__About this task__.
Some lines in the material below hold the word "computer". Copy all of them.

__Supplied data__.
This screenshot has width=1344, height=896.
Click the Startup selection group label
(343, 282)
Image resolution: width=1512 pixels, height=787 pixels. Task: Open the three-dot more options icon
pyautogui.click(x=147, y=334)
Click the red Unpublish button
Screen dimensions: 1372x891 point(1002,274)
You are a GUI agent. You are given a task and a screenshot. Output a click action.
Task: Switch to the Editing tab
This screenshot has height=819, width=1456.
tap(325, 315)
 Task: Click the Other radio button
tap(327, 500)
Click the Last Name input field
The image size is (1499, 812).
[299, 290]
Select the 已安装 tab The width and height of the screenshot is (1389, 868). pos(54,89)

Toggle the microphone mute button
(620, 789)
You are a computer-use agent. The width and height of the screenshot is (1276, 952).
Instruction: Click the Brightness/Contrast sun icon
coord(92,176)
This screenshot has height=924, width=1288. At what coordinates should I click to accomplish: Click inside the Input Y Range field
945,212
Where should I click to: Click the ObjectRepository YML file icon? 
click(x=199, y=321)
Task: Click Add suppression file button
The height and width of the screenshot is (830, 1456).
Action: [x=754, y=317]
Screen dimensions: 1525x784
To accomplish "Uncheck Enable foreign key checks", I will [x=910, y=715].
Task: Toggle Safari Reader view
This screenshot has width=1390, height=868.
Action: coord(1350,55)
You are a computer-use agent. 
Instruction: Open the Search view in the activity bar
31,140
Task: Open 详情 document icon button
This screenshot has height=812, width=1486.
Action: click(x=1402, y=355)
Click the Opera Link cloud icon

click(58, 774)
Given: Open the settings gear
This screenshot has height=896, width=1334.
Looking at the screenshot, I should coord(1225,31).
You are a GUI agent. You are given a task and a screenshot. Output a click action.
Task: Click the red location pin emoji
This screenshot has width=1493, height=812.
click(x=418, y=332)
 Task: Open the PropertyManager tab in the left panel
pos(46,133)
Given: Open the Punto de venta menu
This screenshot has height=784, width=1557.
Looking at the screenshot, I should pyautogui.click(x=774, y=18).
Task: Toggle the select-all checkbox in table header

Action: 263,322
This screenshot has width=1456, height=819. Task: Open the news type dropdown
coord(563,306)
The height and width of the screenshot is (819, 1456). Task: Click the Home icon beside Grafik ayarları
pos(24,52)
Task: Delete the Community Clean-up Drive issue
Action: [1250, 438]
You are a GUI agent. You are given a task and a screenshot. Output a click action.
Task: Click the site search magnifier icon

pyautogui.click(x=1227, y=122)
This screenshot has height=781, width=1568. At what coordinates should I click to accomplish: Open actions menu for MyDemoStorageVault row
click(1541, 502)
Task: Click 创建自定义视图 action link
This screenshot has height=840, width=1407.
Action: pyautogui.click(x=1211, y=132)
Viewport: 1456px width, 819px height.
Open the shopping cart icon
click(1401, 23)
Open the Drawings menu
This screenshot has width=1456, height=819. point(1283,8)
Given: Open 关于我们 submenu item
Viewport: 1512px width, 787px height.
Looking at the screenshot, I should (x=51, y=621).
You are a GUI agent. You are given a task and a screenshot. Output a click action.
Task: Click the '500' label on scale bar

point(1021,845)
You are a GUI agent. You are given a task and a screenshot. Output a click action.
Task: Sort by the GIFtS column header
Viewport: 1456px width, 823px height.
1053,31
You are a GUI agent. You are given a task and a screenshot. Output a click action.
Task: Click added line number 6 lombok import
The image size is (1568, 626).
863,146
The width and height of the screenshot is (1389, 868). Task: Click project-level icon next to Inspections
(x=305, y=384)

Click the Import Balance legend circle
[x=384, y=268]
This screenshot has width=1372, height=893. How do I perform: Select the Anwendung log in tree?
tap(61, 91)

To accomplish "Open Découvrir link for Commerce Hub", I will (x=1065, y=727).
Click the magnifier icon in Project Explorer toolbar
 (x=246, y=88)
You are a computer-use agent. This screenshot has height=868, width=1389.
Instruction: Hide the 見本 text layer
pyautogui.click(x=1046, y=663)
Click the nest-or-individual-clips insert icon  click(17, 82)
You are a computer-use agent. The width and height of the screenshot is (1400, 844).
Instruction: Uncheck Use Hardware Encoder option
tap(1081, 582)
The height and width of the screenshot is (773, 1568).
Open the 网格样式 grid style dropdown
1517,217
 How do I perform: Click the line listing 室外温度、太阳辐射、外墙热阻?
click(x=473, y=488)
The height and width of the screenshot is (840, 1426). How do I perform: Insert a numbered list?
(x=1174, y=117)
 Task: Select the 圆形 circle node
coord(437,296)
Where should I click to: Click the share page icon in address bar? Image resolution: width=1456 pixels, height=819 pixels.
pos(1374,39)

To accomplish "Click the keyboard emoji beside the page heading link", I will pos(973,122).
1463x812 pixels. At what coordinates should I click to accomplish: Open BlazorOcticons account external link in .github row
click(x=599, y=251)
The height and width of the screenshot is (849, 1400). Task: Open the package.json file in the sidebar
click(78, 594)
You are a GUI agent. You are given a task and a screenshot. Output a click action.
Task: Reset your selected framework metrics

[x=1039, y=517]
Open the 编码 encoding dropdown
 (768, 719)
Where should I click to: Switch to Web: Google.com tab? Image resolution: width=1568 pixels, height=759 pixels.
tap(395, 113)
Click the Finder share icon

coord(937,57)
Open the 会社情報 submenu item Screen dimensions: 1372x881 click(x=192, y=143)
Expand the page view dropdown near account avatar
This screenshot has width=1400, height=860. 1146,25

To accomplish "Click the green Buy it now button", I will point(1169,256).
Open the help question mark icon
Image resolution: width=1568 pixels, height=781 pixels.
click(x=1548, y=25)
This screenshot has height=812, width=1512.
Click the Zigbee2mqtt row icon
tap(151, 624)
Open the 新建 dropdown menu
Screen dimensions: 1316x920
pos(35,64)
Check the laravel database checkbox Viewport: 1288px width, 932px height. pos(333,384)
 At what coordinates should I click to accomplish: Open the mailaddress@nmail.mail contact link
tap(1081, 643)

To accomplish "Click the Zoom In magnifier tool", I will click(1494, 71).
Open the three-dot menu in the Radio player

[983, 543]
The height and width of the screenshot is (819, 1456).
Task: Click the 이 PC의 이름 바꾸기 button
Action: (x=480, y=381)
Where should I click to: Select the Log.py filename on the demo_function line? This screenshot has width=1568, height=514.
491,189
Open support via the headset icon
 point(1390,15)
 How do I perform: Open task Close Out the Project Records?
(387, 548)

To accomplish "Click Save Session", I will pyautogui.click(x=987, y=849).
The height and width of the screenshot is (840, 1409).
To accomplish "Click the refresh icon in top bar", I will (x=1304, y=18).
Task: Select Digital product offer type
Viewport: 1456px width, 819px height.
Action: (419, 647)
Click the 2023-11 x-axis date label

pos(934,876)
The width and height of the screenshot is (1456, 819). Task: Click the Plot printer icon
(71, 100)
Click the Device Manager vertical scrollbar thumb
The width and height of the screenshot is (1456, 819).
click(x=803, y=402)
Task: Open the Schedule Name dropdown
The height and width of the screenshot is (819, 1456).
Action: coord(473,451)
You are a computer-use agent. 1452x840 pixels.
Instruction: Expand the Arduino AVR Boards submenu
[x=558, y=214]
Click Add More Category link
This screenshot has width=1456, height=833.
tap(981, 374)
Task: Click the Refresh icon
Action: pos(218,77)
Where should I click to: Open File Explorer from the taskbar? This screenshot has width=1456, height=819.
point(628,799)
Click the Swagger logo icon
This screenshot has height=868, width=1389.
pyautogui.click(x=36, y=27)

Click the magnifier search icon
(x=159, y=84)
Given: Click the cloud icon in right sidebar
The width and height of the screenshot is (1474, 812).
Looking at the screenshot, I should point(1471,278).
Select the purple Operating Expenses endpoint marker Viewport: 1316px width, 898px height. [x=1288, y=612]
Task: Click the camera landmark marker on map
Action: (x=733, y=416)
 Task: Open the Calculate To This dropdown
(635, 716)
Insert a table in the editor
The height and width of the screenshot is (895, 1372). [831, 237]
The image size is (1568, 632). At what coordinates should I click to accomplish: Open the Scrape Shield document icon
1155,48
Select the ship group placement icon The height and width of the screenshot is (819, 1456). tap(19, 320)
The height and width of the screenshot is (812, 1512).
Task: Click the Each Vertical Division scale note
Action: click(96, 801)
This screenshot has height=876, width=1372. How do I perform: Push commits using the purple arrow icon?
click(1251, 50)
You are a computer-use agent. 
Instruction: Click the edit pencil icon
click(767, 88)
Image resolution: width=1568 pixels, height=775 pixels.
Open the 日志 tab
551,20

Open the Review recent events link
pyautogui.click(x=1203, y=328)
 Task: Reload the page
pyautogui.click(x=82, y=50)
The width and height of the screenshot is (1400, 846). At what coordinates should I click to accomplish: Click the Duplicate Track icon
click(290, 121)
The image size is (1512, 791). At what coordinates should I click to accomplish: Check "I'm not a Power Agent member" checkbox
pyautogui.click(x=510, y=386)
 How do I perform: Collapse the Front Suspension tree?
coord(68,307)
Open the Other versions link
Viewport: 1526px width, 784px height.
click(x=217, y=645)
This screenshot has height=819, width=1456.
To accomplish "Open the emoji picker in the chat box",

__Task response__.
You are a computer-use agent. The width and height of the screenshot is (1276, 952).
You are a computer-use agent. 
You are a computer-use agent. This screenshot has height=868, width=1389.
You are a computer-use agent. The width and height of the screenshot is (1400, 844).
You are a computer-use agent. 1452x840 pixels.
You are a computer-use agent. 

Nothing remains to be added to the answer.